He “took care of” a large extended dysfunctional* family of mostly Navajos.Such taking cars could include such unusual benefits as participation in the Annual Easter Beer Can Hunt in Roberts cluttered yard. Trouble was, they brought Alamo’s most dysfunctional social habits to town, one that destroyed easily 50 buildings in the first decade I lived here: making fire rings on wooden floors, trusting to a half inch of sand to save the floor and the house. It never did, but they were always so very COLD.

When Zelma died, Robert told me that the survival of his house depended on the mental health of Zelma’s 24 year old son Bruce.If he got sober, all would be well, but if he continued to drink he would burn the house down. It took all of 5 months for Bruce to pick option 3. Robert soon moved to Socorro where he had fewer friend’s to watch out for him, and where he died this week of complications of cirrhosis, one of which i suspect was malnutrition. It wouldn’t have happened up here I think, or not that way…

Robert’s ife was full of almost unbearable tragedy. He and his brother were pt as virtual slaves by their foster family as children. He lost that charming if ridiculous brother to a cold blooded profit murder, his regained teenage son (to suicide), two wives (these still live) , and another girlfriend, who was decapitated in a grisly car accident on the Alamo road. He mourned them deeply, then let them go. What could such a life teach but fatalism?

If the church still makes saints out of simple-minded sinners, I have a candidate for them!

*Dysfunctional? At 8:00 one morning the whole fleet of them showed up at my house, Zelma in he back of a pickup truck, screaming, on a pile of dog beds. One of the Indians told me excitedly that “Zelma just broke BOTH her legs playing poker with her cousin!” She had…

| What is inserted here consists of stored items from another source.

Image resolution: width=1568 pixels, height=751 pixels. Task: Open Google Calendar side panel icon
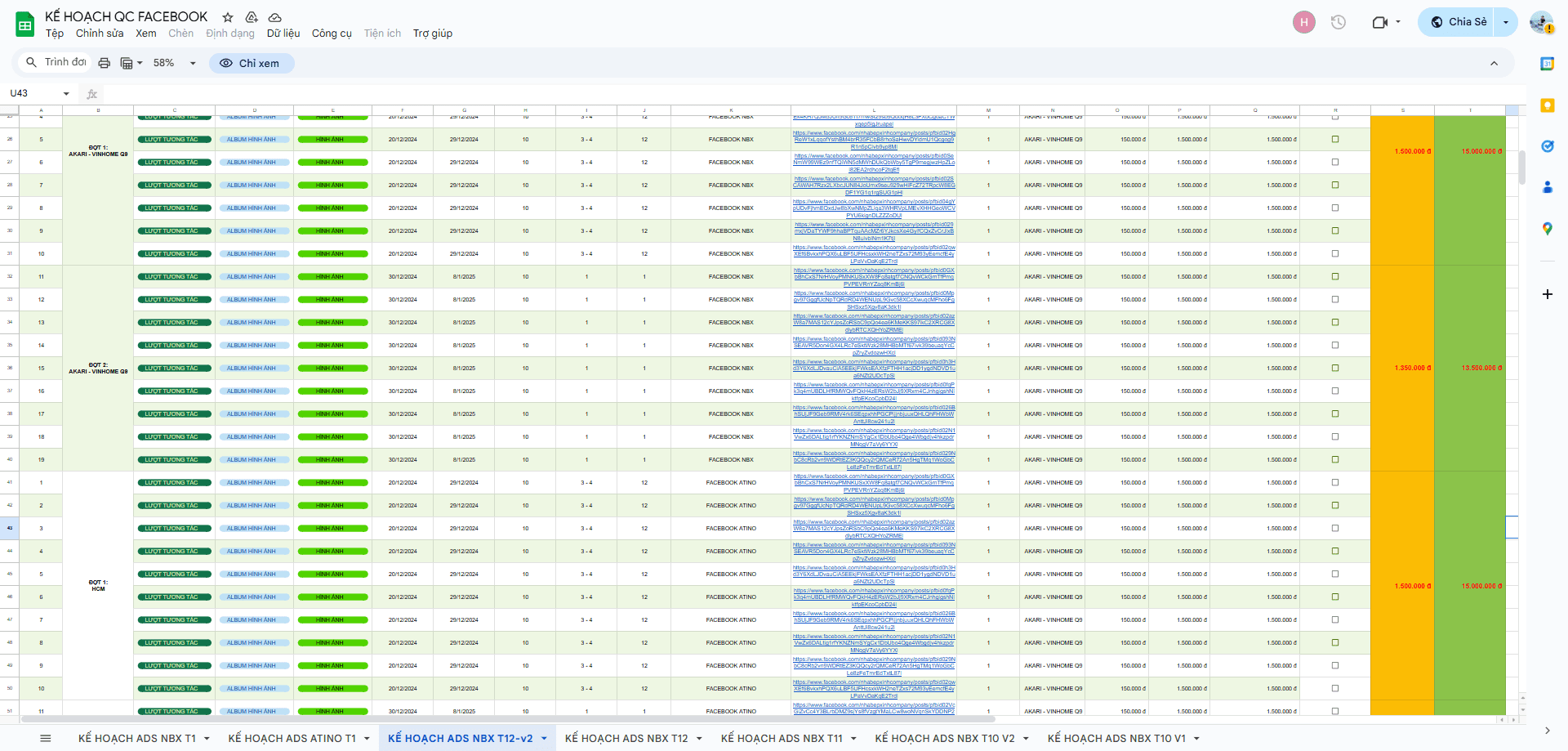coord(1547,64)
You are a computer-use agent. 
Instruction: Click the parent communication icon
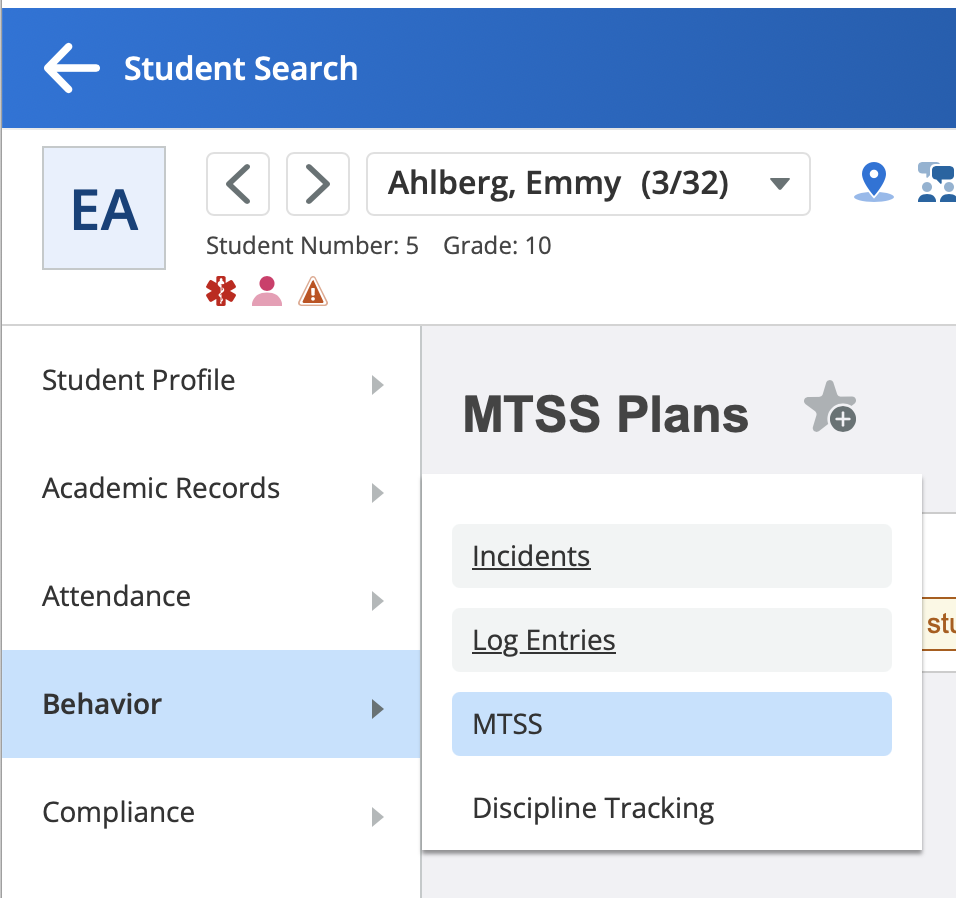(938, 183)
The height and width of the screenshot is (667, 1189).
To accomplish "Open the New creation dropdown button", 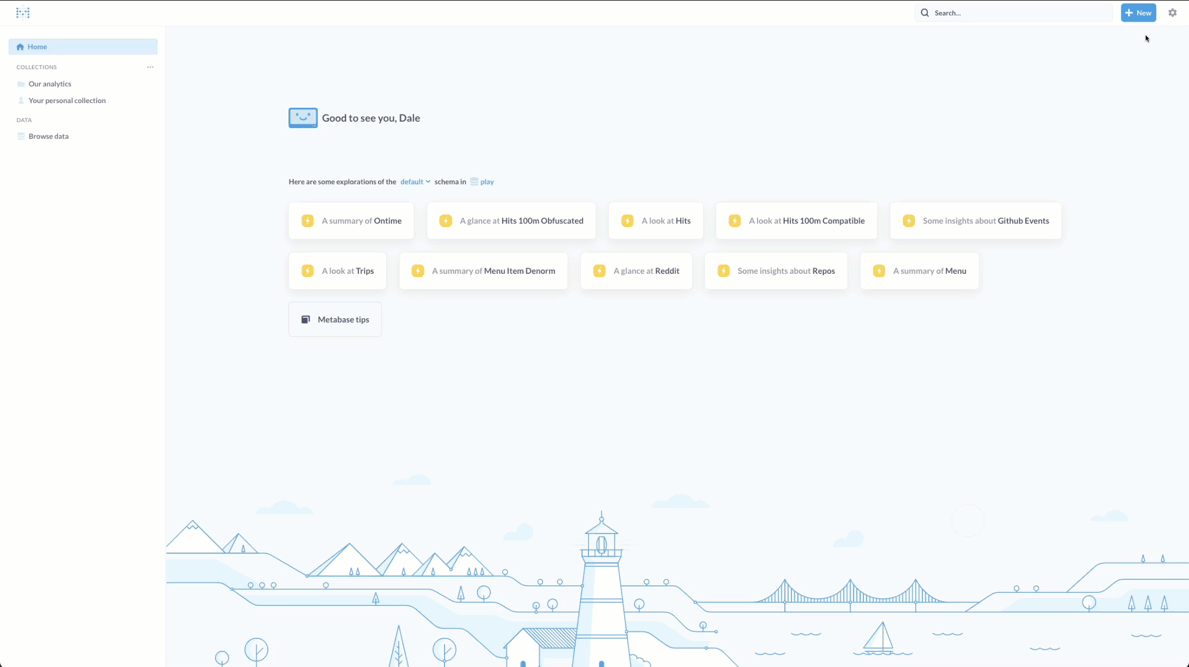I will coord(1138,13).
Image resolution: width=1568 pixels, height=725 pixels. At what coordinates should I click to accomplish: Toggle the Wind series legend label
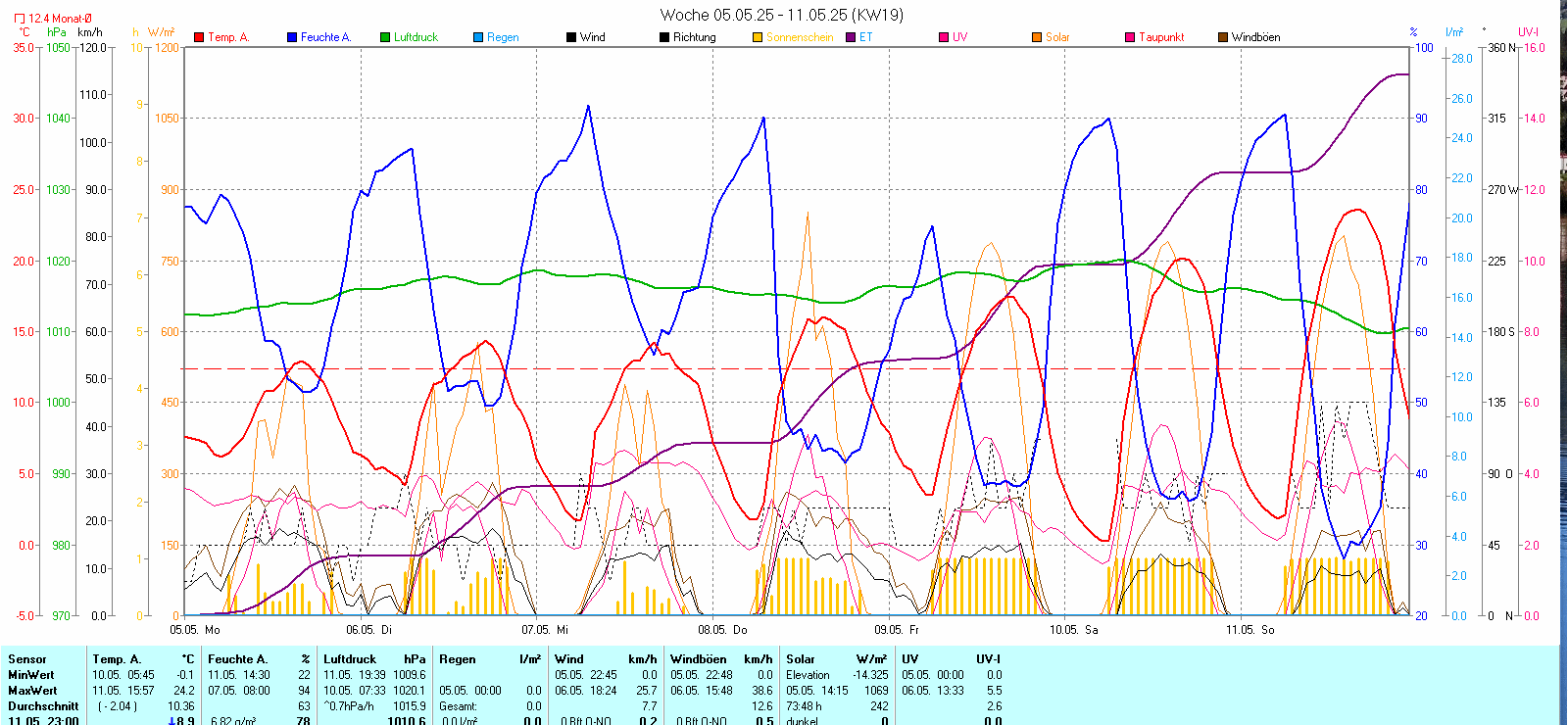click(x=592, y=37)
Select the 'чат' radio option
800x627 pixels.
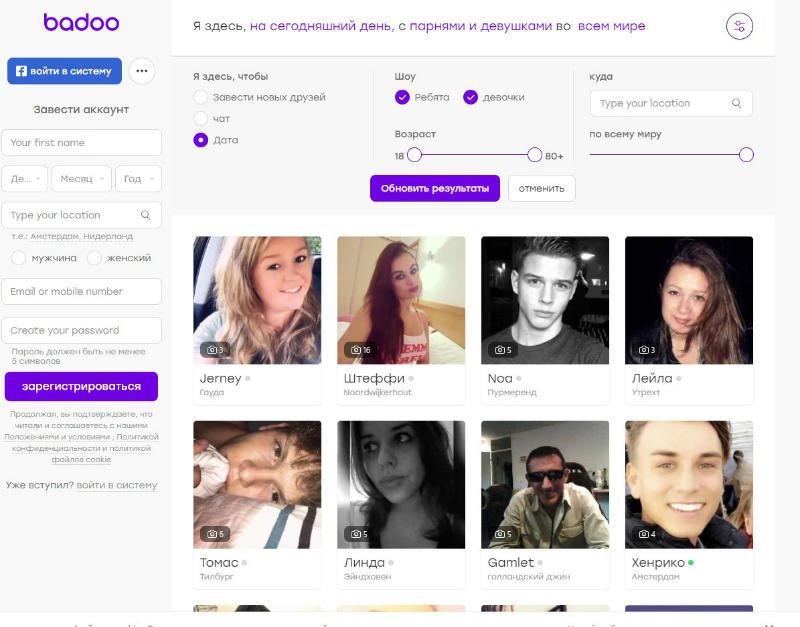click(x=201, y=118)
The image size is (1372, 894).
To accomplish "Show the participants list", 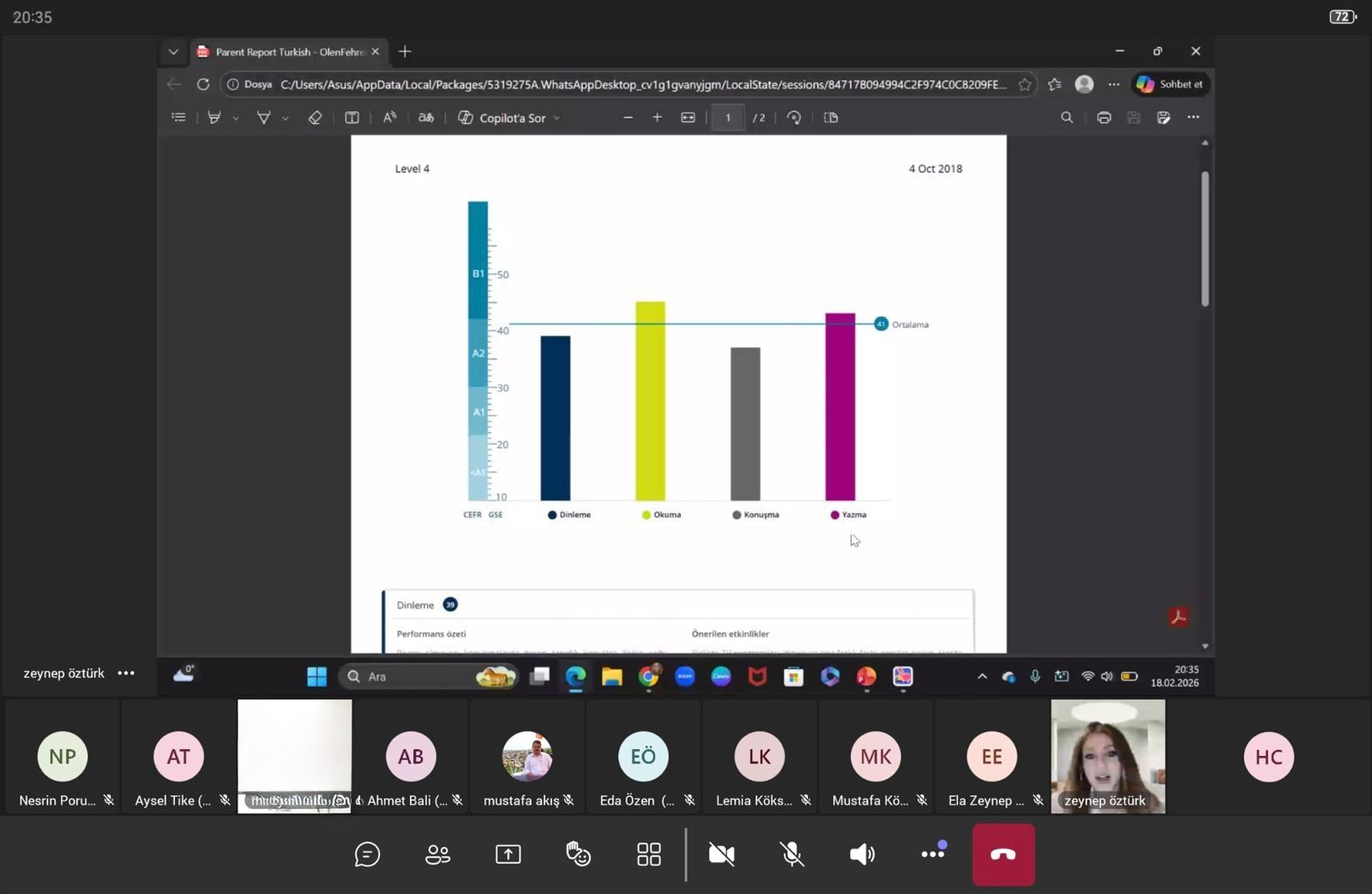I will (437, 855).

First in pictures: Torres mattanza 85; Robert in pale t-shirt.

Second set: Robert with the late Bill Smiley at Bill’s 60th birthday party “Two gentlemen of leisure at the opposite ends of the social spectrum”. Bill’s Purdey was worth approximately 14 times what Robert’s house was.

1 comment

  1. We loved Robert. I'm sad but not surprised to read this—actually, knowing what we did about him, I was surprised he lived this long. Well-written eulogy Steve.